[9966] in Commercialization & Privatization of the Internet
Re: NSF AUP restrictions
daemon@ATHENA.MIT.EDU (Sean Doran)
Mon Jan 31 13:08:13 1994
To: com-priv@psi.com
In-Reply-To: Your message of "Fri, 28 Jan 1994 08:37:15 PST."
Date: Mon, 31 Jan 1994 10:07:04 -0800
From: Sean Doran <smd@cesium.clock.org>
In msg <9401281637.AA09954@expresso.bunyip.com> you write:
| although I'm not sure how involved CANARIE is/will be in
| this effort.
Probably not very much.
With all due respect to Bill St. Arnaud, whose organizational skills I
admire, CANARIE is simply a waste of tax and private money.

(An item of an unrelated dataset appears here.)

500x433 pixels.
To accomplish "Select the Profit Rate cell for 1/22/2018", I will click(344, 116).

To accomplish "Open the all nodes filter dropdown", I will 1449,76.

It is too closely associated with Andy Bjerring, who with his disciple
Warren C Jackson (who is apparently in charge of CA*Net), is too firm
a believer in the strange One Network concept.
Bjerring and Jackson are quite incapable of thinking of anything but
the CA*Net structure and only the CA*Net structure as being good for
Canadians. They are both on record (publically, no less) stating that
they believe that competition is bad for Canadian networking, and that
interconnectivity between CA*Net and anyone else, except on a
customer-service-provider level, is unthinkable.

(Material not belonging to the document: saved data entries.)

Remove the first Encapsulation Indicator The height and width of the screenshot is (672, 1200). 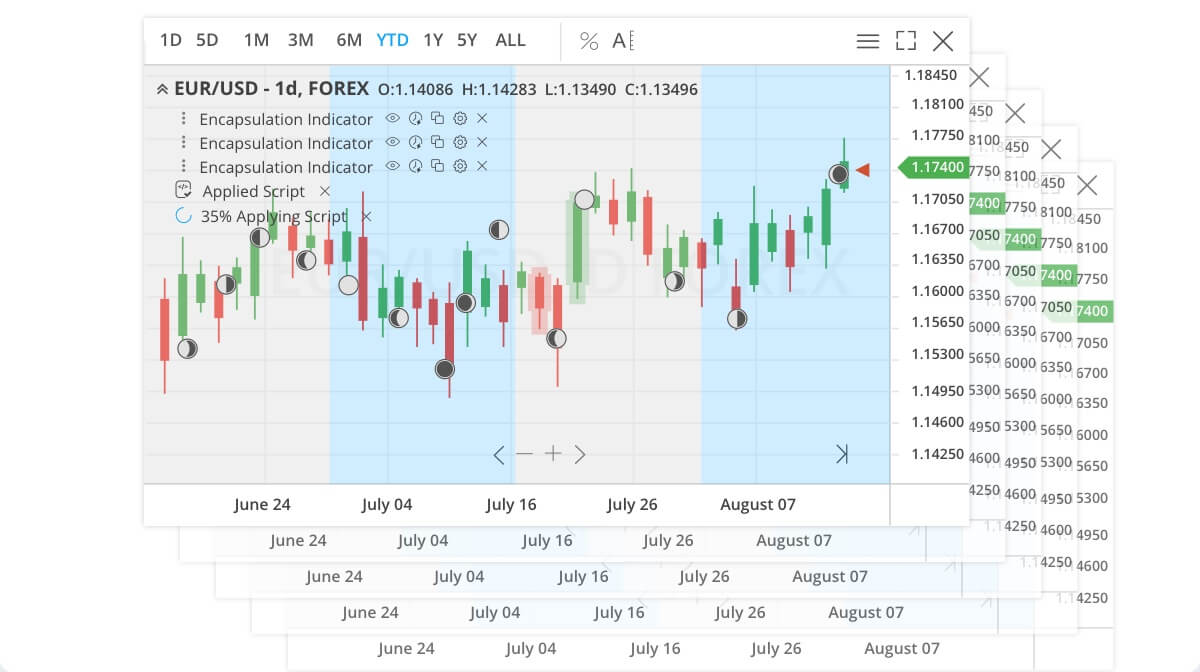pyautogui.click(x=482, y=118)
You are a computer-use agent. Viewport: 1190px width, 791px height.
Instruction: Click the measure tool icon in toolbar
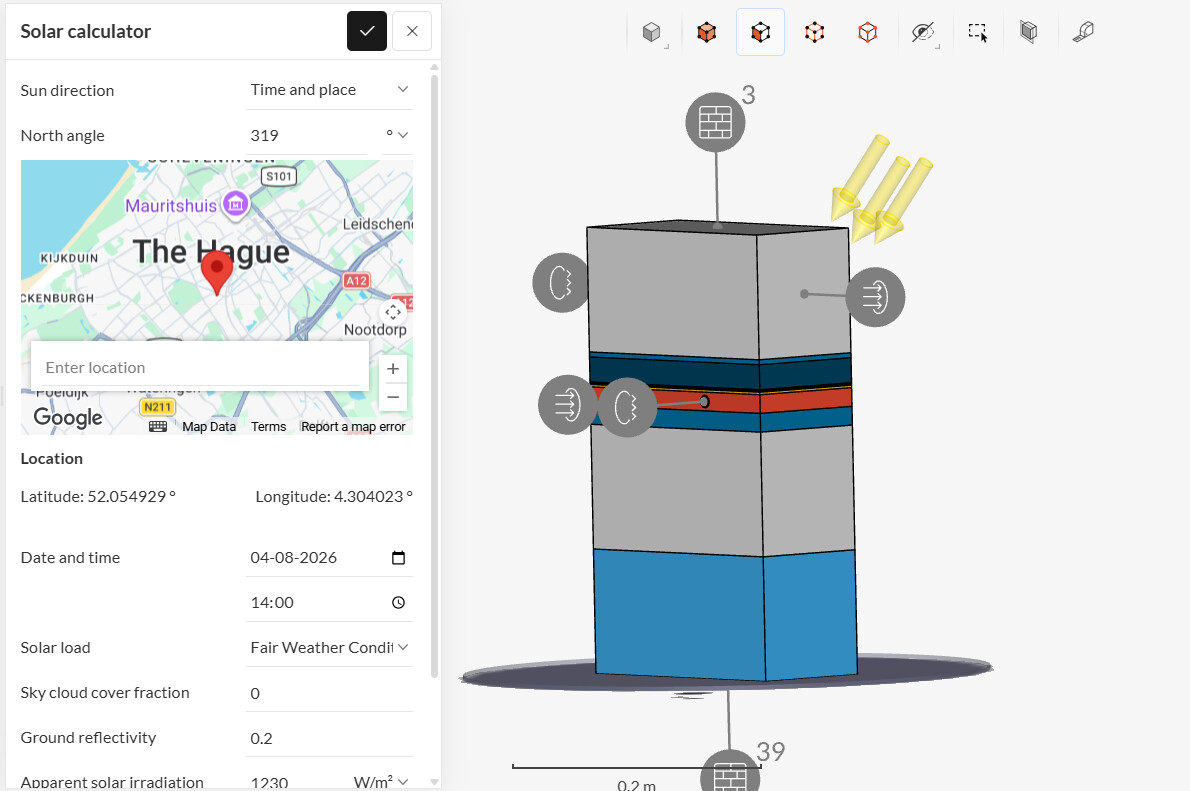[1083, 32]
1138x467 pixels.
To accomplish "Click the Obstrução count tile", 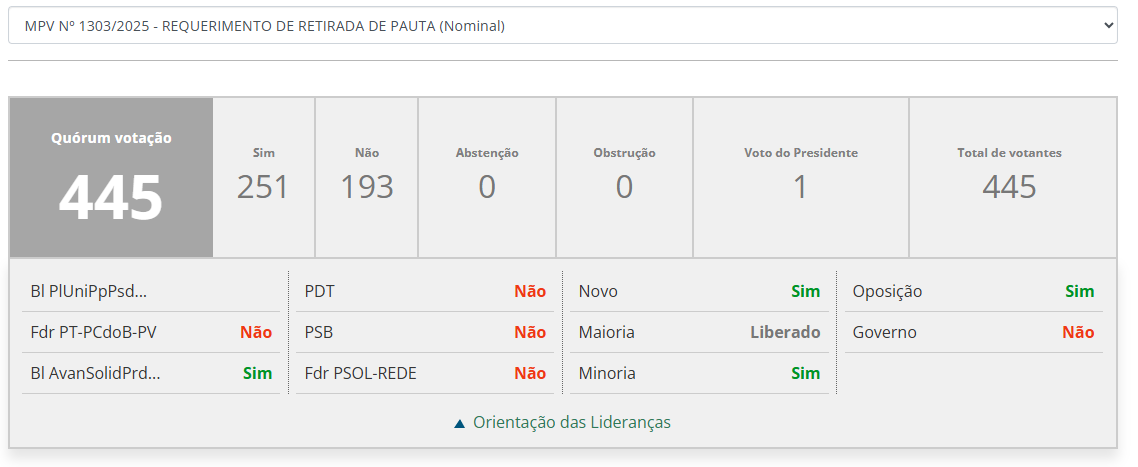I will (x=624, y=177).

UUNET Canada tried for two years to persuade the pair of them that a
DMZ along the lines of the CIX or MAE-East, or a direct peer-peer
arrangment (as along the lines of those involving AlterNet-BARRNet/
SesquiNet/SURANet/NearNet) would be good for both CA*Net members and
UUNET Canada customers. They rejected the offer even when UUNET
Canada offered to pick up all costs associated with the peering.
Some of the discussions are on record on ftp.cs.toronto.edu in
lists/onet-discussion, including some comments by Andy Bjerring that
com-priv readers might find rather interesting.
One interesting comment made by Warren Jackson was that an arrangement
between ONET or CA*Net and UUNET Canada would be possible *if* UUNET
Canada became an ONET customer (as opposed to member, as is the case
for everyone else; current cost roughly $17000/year), *and* if UUNET
Canada paid a fee of about triple their highest rate for membership
(because of the bandwidth involved, presumably), *and* if each of
UUNET Canada's customers a/ became ONET members and b/ agreed to abide
by the ONET AUP *at all times*.
Given that these two distinguished gentlemen are closely tied to
CANARIE, I wouldn't expect that organization to be particularly
helpful when it comes to anything other than expanding their baby,
CA*Net. And even there, they have this strange tendency not to listen
all that closely to their technical staff when it comes to policy or
budgeting matters.
I am pleased to note, though, that the central Bjerring et al. tenet of
CA*Net is disintegrating even as I type this: that there be one
regional network in each province, and that none of the provincial
networks poaches on another's territory.
NSTN (the provincial network in Nova Scotia) has opened offices in
Ottawa, and is actively attracting members away from ONET, and
competing with Hookup, UUNET Canada and the other providers operating
in the area. More power to them! With a little luck, this will force
CA*Net types to rethink the design and implementation of CA*Net and
the One Network philosophy, and that really would be a good thing for
networking in Canada.
Sean.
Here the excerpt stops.